Improvement work to city streets to wait until next year
YOUNGSTOWN — A $1.2 million project to improve four city streets won’t start until next year.
The board of control on Friday awarded the contract to Shelly & Sands Inc., which has an office in North Jackson, for $1,226,625. The only other bid of $1,258,471 came from Karvo Companies Inc. of Stow.
The streets are Wood Street from Belmont Avenue to Wick Avenue; McGuffey Road from Jacobs Road to state Route 616; Sheridan Road from state Route 170 to Powers Way; and Powers Way from Sheridan Road to the Pine Hollow Bridge.
The project includes resurfacing, drainage rehabilitation, new curb ramps, signage and road striping.
City officials wanted to get the project done this year, but it won’t begin until around March 2026, said Charles Shasho, deputy director of public works.
“We were hoping for this year, but we ran out of time,” he said. “We’ll try to get it as the first project out of the gate in 2026.”
One issue is concern about the weather as the project is supposed to be finished in 90 days, and the other was additional dealings with the state, which is providing funding for the work, Shasho said.
“The timing just didn’t work out,” Shasho said. “Also, we’ve done a lot of road projects this year.”
The project won’t cost the city any money, Shasho said. The federal government is covering 80% of the cost with Ohio Public Works Commission funding paying the rest, he said.
The city’s board of control signed off July 3 on a project grant agreement with the OPWC.
SOBE WITNESS
The board on Friday also agreed to pay up to $30,000 for a second expert witness in its ongoing effort to stop SOBE Thermal Energy Systems LLC’s plan to convert rubber tire chips into synthetic gas at its facility near downtown.

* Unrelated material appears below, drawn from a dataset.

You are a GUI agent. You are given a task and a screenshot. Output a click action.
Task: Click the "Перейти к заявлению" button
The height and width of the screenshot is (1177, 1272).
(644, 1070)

The expert witness is JD Gibbs, associate director of consulting at BSI Group in Columbus. He has 33 years of experience with environmental services.

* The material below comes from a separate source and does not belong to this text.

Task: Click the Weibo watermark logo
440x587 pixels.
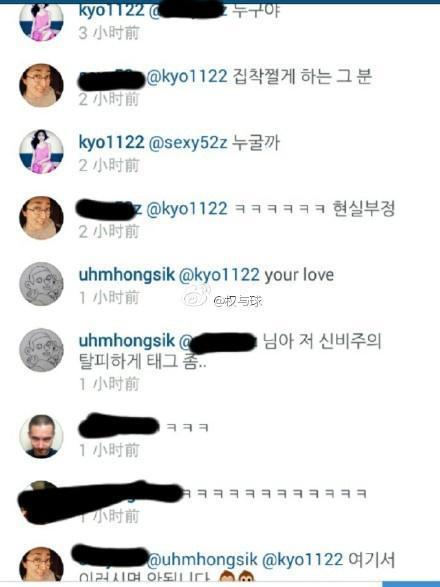Action: tap(197, 296)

The board hired Ranajit (Ron) Sahu of Alhambra, California, on March 13 to provide testimony in front of the Ohio Environmental Review Appeals Commission in the case filed against SOBE and the director of the Ohio Environmental Protection Agency.
The Ohio EPA issued a permit to SOBE on Feb. 14, 2024, to SOBE to move ahead with its plans to use pyrolysis, which is the gasification or combustion of tires, chipped tires, plastics and electronic waste into synthetic gas at its Youngstown plant. A draft permit was issued July 6, 2023.
The city objected to the permit and filed an appeal March 15, 2024, stating a decision by Anne Vogel, then the EPA director, to issue a final permit “is unreasonable and lacking a valid factual foundation, and / or unlawful and not in accordance with state law.” The city asked the commission to order the state EPA director to revoke the permit.
Attorneys from Vorys, Sater, Seymour and Pease of Columbus, who were representing SOBE in this matter, asked July 15 to withdraw from the case.
At an Aug. 6 status conference, commission staff ordered SOBE to file a notice of new legal counsel by Wednesday and for all parties to submit a joint proposed case management schedule by Sept. 3.
The city and the EPA requested the status conference after SOBE’s attorneys withdrew from the appeal and “have not received any further information from SOBE’s chief officer (David Ferro) regarding whether it is seeking new counsel or its further participation in the appeal,” according to a July 28 filing.
The hearing was scheduled to start Nov. 17.